Abstract
Malignant peritoneal mesothelioma (MPeM) is a rare cancer associated with minimal durable disease control with chemotherapy and poor overall survival. The efficacy of combined cytotoxic chemotherapy and immune-checkpoint inhibitors (ICI) in MPeM has not previously been studied. We describe the clinical course of two patients with metastatic peritoneal mesothelioma who both relapsed with platinum non-responsive disease after initial cytoreductive surgery and chemotherapy. In both cases, addition of pembrolizumab to platinum and pemetrexed treatment resulted in a substantial partial and a near-complete disease response. Notably, both patients possessed tumors without validated biomarkers of ICI response, including low tumor mutational burden and negative PD-L1. The unique genomic landscape of each patient may have enabled increased tumor immunorecognition and ICI efficacy. In addition, chemotherapy priming of the tumor microenvironment may have improved ICI response. This report supports future research to characterize the benefit of combination chemotherapy and ICI in peritoneal mesothelioma.
Keywords: peritoneal mesothelioma, immunotherapy, pembrolizumab, immune checkpoint inhibitor
Case Presentation:
Patient 1
A 28-year-old male presented with diffusely metastatic epithelioid-type peritoneal mesothelioma (MPeM) with papillary and solid patterns involving 50–60% of his small bowel, both diaphragms and the anterior rectal wall with diffuse omental and serosal nodularity.
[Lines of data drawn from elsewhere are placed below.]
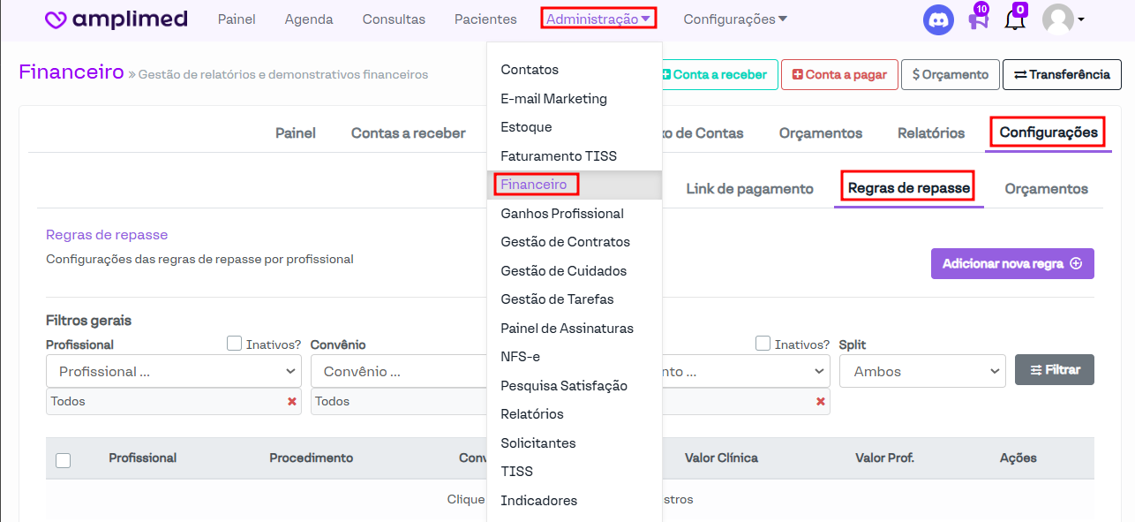Toggle the Inativos checkbox beside Split
This screenshot has width=1135, height=522.
coord(763,344)
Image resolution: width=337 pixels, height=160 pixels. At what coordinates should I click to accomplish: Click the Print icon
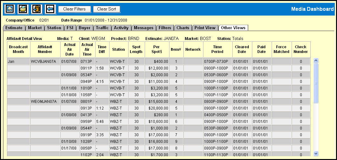tap(23, 9)
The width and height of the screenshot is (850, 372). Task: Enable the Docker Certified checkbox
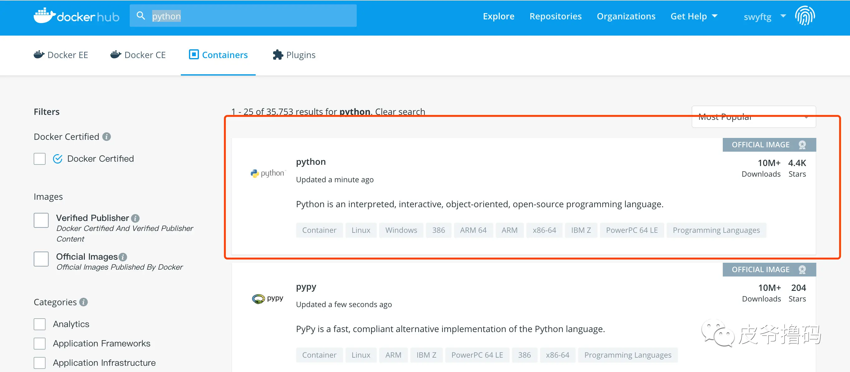pos(40,159)
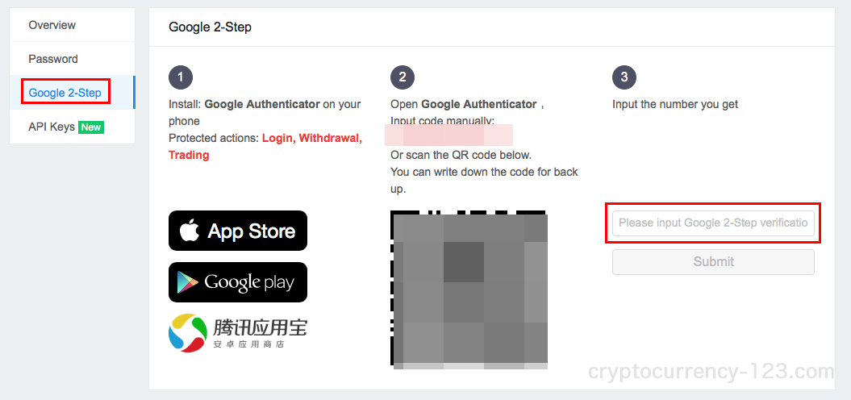This screenshot has height=400, width=851.
Task: Click the Submit button
Action: coord(713,261)
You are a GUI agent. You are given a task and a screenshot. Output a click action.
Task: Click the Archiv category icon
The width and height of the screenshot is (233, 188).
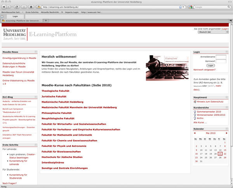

Next generation sequencing (NGS) with a 468 gene panel (320X coverage) revealed microsatellite-stable (MSS) disease with a tumor mutational burden (TMB) of 1.8 mutations/megabase, including loss of function pathogenic mutations in BAP1 (V99M: c.295G>A) and NF2 (R34:1c.1021C>T), as well as broad copy number loss on chromosome arms 14q and 19q. Germline sequencing (targeting 88 cancer-predisposing genes including BAP1, BRCA1 and BRCA2) showed no pathogenic variant. The patient’s disease was initially unresectable, and he received four treatments of cisplatin and pemetrexed with an initial decrease in peritoneal carcinomatosis. He underwent a large debulking surgery with a preoperative and postoperative peritoneal cancer index (PCI) score of 27 and 5, respectively (completeness of cytoreduction score of 1). The patient also received normothermic postoperative intraperitoneal chemotherapy (NIPEC) with alternating cisplatin and mitomycin for three total cycles.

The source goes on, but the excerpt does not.